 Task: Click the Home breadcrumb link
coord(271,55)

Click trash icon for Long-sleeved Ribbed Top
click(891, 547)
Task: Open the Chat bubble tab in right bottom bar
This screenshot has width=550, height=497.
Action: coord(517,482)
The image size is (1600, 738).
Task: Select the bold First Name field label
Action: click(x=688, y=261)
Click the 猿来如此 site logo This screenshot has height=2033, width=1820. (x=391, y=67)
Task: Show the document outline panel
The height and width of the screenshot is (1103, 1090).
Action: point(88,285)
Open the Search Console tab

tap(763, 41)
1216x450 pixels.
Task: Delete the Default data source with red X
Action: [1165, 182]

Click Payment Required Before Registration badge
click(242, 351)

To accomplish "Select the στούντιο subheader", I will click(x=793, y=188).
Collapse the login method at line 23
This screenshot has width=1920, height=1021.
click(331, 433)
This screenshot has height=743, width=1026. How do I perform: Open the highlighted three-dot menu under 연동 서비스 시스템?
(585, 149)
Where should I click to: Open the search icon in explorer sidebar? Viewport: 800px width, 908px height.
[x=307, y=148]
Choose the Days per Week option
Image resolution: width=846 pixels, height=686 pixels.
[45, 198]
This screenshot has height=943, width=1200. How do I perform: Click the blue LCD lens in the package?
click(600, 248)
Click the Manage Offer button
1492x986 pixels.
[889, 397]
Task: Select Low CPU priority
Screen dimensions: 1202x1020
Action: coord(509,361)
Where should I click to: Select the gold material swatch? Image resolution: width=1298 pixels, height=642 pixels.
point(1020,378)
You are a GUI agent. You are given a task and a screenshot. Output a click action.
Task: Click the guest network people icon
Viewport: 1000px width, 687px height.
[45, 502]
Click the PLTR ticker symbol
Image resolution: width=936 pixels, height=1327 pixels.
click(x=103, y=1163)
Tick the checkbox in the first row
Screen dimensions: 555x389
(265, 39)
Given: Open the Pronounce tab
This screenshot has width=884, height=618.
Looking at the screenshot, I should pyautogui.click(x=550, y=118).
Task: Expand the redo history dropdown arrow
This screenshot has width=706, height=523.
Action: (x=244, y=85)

::::

> [Work to be completed]: Make an exact copy of the lines running from the one with "Viewport: 1000px width, 687px height." to the last line of the listing, including both ends.

> [Written answer]:
Viewport: 1000px width, 687px height.
[45, 502]
Click the PLTR ticker symbol
Image resolution: width=936 pixels, height=1327 pixels.
click(x=103, y=1163)
Tick the checkbox in the first row
Screen dimensions: 555x389
(265, 39)
Given: Open the Pronounce tab
This screenshot has width=884, height=618.
Looking at the screenshot, I should pyautogui.click(x=550, y=118).
Task: Expand the redo history dropdown arrow
This screenshot has width=706, height=523.
Action: (x=244, y=85)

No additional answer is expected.